メモログ
指を折る
ひとつ、ふたつ。
指折り数えてみたって変わらない。いつも二人を囲んでいる妖たちの気配は今はどこにもなかった。知っている妖も、知らない妖も、敵も味方もどこにもない。人も妖もその気配なく消え去っている。
恐ろしいほどの静寂に満ちていた。小さな部屋の窓は閉め切られて、風さえも吹いては来ない。衣擦れや呼吸の音でさえ大きく響いてしまう。
互いに、短く、短く息を詰めて、身じろぎもしない。僅かな音でさえも落ちたらきっと終わりだ。
唯一重ねてしまった手の温度ばかりがじわりと染みて行く。ゆっくり、ゆっくり染みて行って、少しずつ境界をなくしていく。
薄皮一枚の境界が馴染んで溶けていく。
繋いだ手の感触ばかりに神経を張り巡らせながら、息苦しい空間はその枠を広げている。部屋中にそれは広がって、ぎちぎちと詰まって行く。やがて弾ける瞬間が確実に来てしまう。
繋がってしまうのだろうか。たったこれだけで。
ずっとそれを望んでいたのは確かだ。繋がって、境界をなくしてしまいたいといつも思っていた。夏目も、名取も。
望んでいたことだろうに、今、躊躇うのはどうしてか。
多分、二人とも知っているからだ。
きっと何もかもが変わってしまう。薄皮一枚に隔たれた二人分の距離は、その皮を溶かすだけで全部変わって行くだろう。ただでさえ危ういくらいに同じなのに、繋げてしまえば全部解ってしまう。

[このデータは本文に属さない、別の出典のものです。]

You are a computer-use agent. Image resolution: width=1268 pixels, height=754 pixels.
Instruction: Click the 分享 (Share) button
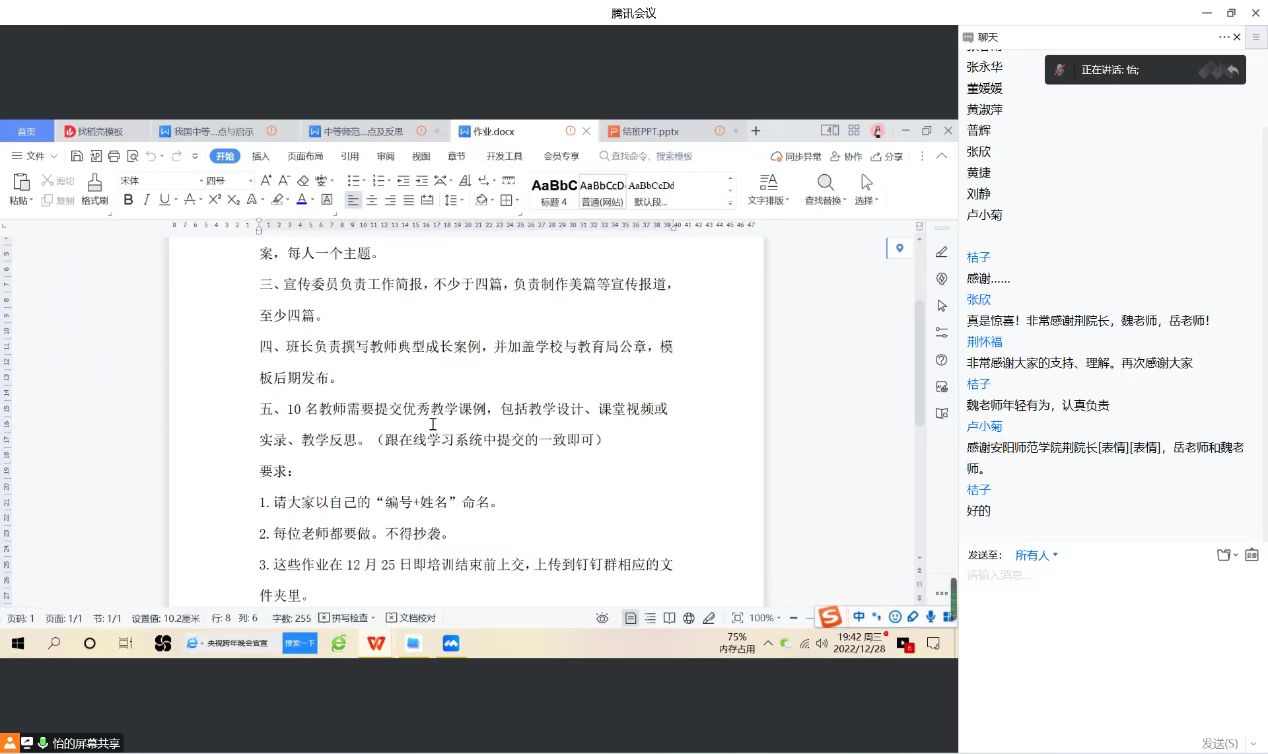(x=887, y=157)
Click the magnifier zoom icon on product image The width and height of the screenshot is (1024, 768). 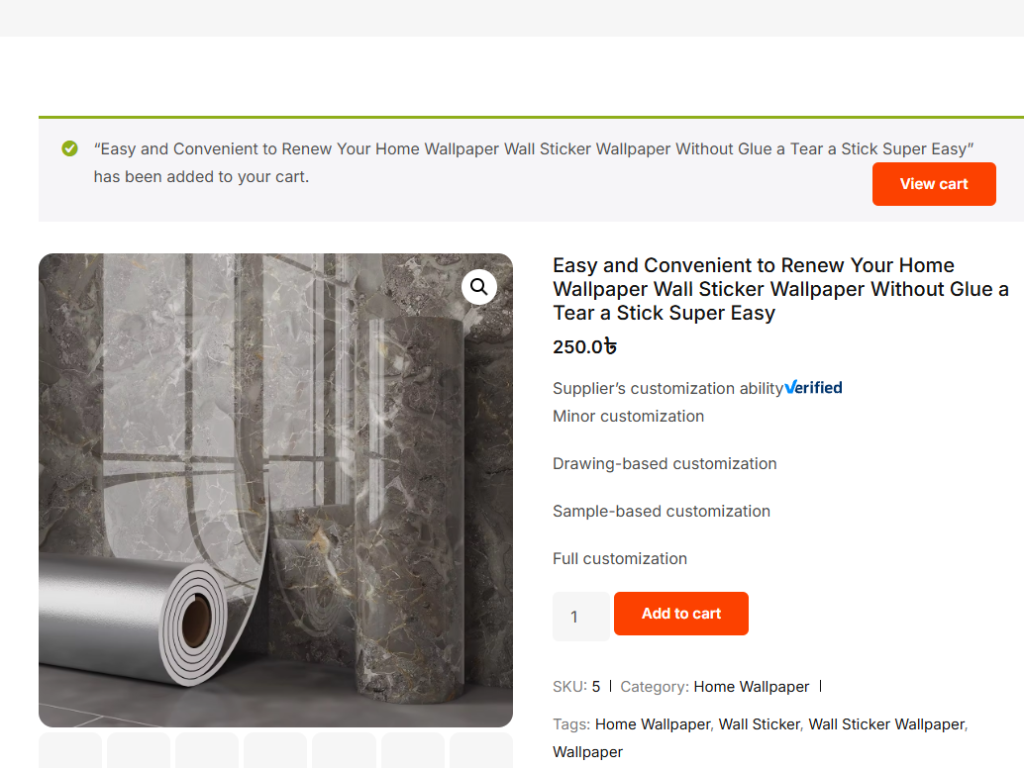tap(479, 287)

誰にも渡せず、理解されなかった全てを分かち合ってしまえば、二人が二人ではなくなってしまうような気がする。心臓の音まで重ねてしまったら、多分元には戻れない。
二人ではなく、まるで一人のようになる。
それは、果たして正しいことなのか。
廻る思考と躊躇いが戸惑いを助長し、二人は動けないままだ。
手の温度が染みて行く。じわりと移って行く体温がやがてこの静寂を壊すのを知りながら、離すことも出来ない。
誰も止めてはくれない。
何度気配を探っても、今ここには二人しかいないのだから。